Medizin

«Du kannst den Gemeindepräsidenten belügen, den Hausarzt besser nicht!», erklärte mir ein deutscher Landarzt augenzwinkernd. Dem Hausarzt bringt man sich, dem Spezialisten das kranke Organ, brachte es Ludwig Hasler im Buch ‚Des Pudels Fell‘ auf den Punkt. Die Hausärzte fühlen den Puls der Gesellschaft. Im kürzlichen Austausch ging es um ethische Fragen wie die Pflege von Sterbenden. Es geht um gesellschaftliche Fragen wie schulärztliche Aufgaben oder Impfungen von schweren Krankheiten wie Masern oder Windpocken. So lange die Impfrate ausreichend hoch sei, bestehe wenig Gefahr für die Gesamtbevölkerung, gehe nur der Einzelne ein Risiko ein – mit Betonung auf «so lange». Diskutiert wurde auch, ob ein Ausbau der Spitex für die Nacht ärztlich notwendig sei. Es ging auch um scheinbar banales: die offiziellen Haus-Nummern fehlten oft. Die Designer-Zahlen erkenne man nicht, wenn man in Eile und im Dunkeln nach der ‚richtigen‘ Hausnummer suche. Der Arzt verliere wertvolle Zeit. Die Zeiten ändern sich. Es gibt Dinge, die früher besser waren. Um das zu schätzen, müssen sie schlechter werden. Ein Fall für die Philosophie, die Medizin oder für den Hausarzt?

Einfach nichts

«Vom Aussterben bedroht», das ist meine Diagnose für Hausärzte. Eine gefährliche Krankheit. Uns gehen die Generalisten aus. Dabei wär’s so wichtig, mehr Überblick zu haben. Hausärzte sind gefordert, müssen sich schnell mit wenigen Angaben diesen Überblick verschaffen: Was ist los? Wie schlimm? Leib oder Seele? Kann ich helfen, brauchts Spezialisten? Fehler nicht erlaubt.
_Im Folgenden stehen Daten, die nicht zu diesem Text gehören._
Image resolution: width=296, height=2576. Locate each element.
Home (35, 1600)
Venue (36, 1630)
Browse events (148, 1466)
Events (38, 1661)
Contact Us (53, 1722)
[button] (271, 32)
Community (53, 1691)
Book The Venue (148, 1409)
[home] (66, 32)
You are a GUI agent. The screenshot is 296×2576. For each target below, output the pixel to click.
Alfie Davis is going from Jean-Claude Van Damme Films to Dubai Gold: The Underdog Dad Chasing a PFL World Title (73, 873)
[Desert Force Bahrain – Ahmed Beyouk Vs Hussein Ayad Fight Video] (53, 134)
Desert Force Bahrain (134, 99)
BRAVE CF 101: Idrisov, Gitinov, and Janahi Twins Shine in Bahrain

Hausärzte haben eine wichtige Vertrauensstellung, im Notfall und im Alltag. Kurze Wege, kompetente Hilfe, man kennt sich. Das ist effizient, besonders im Zeitalter der internetbasierten Selbstdiagnose. Das Gesamt-System Mensch liegt ihnen am Herzen. Der Beweis war die bisher schmerzhafteste Diagnose meines Hausarztes für mich: «Geh nach Hause, Du hast nichts!»